(Source data)
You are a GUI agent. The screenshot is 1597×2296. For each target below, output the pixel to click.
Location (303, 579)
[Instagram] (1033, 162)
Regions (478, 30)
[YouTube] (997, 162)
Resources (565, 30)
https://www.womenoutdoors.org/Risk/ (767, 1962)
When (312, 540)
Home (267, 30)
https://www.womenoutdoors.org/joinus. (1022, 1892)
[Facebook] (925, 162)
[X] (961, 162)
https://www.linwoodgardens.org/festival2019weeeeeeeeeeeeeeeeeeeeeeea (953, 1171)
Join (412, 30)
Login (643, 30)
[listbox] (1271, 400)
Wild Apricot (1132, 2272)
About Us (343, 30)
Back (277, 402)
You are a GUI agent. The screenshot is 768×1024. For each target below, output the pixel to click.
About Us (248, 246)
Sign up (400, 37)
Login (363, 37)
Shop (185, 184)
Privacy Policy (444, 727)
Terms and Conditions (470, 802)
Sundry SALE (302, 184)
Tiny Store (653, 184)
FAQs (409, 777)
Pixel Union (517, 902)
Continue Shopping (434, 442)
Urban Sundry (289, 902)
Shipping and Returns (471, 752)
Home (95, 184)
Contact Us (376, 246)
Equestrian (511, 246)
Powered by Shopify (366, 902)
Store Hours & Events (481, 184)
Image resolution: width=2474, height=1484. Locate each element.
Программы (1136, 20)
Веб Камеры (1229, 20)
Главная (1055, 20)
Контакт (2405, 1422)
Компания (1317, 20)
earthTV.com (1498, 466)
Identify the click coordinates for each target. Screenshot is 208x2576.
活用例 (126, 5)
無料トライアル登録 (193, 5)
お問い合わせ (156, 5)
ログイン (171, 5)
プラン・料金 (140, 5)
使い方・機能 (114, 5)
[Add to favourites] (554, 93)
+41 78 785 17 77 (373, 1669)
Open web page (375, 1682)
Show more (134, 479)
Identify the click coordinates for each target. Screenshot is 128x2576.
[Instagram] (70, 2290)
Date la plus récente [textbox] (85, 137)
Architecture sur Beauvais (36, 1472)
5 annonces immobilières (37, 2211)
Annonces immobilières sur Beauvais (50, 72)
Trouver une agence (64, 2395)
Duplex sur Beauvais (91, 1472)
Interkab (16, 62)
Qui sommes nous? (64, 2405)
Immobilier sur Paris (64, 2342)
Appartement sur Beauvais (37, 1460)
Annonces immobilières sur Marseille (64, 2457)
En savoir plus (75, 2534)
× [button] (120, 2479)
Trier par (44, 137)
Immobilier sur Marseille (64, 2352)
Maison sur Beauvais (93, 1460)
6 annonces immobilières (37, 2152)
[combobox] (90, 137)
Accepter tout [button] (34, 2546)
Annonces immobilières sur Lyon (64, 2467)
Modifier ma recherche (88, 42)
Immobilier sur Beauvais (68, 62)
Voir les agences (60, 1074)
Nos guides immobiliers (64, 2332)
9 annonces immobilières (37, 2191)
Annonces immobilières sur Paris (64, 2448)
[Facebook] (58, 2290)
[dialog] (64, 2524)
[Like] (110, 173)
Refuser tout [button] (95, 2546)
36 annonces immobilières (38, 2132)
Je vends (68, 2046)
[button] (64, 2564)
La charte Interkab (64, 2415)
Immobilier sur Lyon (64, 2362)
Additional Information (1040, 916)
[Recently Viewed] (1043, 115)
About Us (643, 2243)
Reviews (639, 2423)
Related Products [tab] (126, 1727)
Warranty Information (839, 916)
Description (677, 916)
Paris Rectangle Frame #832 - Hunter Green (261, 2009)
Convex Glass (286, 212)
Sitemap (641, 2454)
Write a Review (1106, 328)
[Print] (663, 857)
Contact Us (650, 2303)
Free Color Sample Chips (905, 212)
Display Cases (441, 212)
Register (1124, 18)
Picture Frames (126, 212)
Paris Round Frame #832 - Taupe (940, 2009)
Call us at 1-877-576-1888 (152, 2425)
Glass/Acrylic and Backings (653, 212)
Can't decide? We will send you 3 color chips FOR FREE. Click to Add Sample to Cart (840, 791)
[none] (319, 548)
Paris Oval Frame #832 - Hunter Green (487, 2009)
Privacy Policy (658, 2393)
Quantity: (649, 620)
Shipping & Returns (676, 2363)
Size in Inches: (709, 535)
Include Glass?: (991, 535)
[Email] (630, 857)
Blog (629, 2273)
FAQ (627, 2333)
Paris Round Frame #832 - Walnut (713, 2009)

EXERCISE INSTRUCTIONS
Show the lines of the entries that include the string "Sample", copying each in full.

SOLUTION FOR THIS TASK
Free Color Sample Chips (905, 212)
Can't decide? We will send you 3 color chips FOR FREE. Click to Add Sample to Cart (840, 791)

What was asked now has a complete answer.